Copy the records below exactly, from the line containing "You are a computer-use agent." through the last line, and leave out every picture.

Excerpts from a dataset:
+ + + +

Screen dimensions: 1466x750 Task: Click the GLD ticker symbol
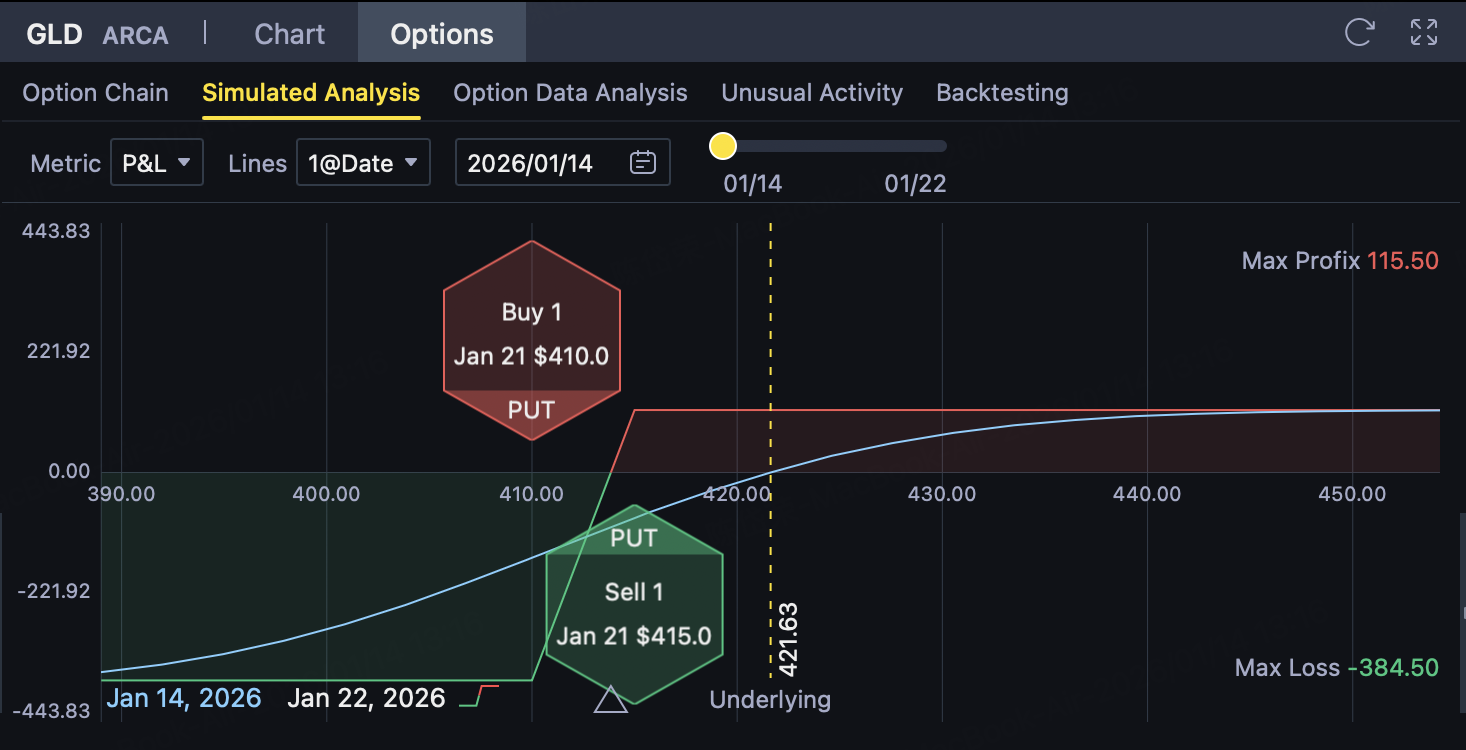pyautogui.click(x=54, y=34)
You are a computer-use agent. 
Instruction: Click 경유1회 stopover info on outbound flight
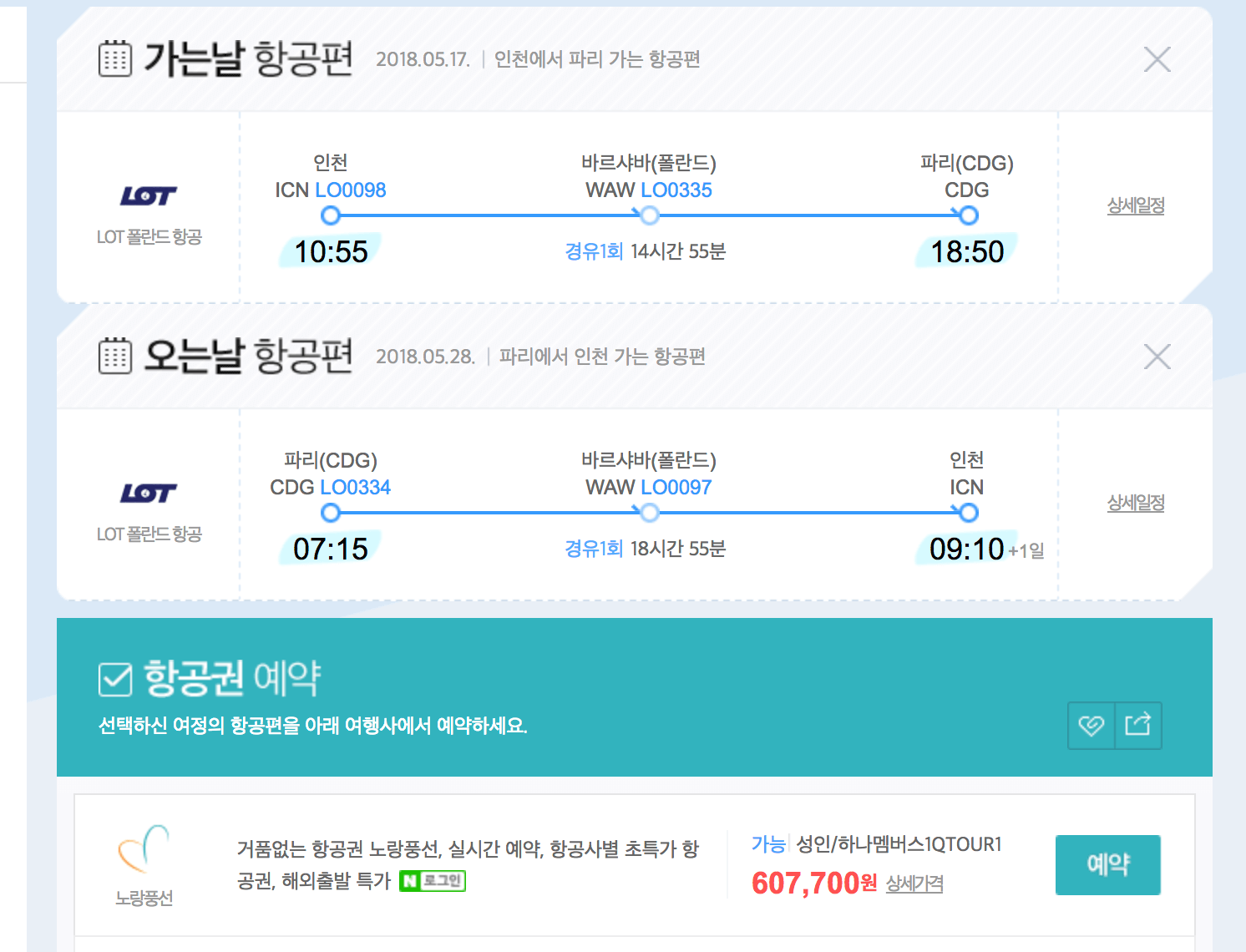click(x=594, y=251)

+ + + +

* [TASK ANSWER]
You are a computer-use agent. 
Instruction: Click 경유1회 stopover info on outbound flight
click(x=594, y=251)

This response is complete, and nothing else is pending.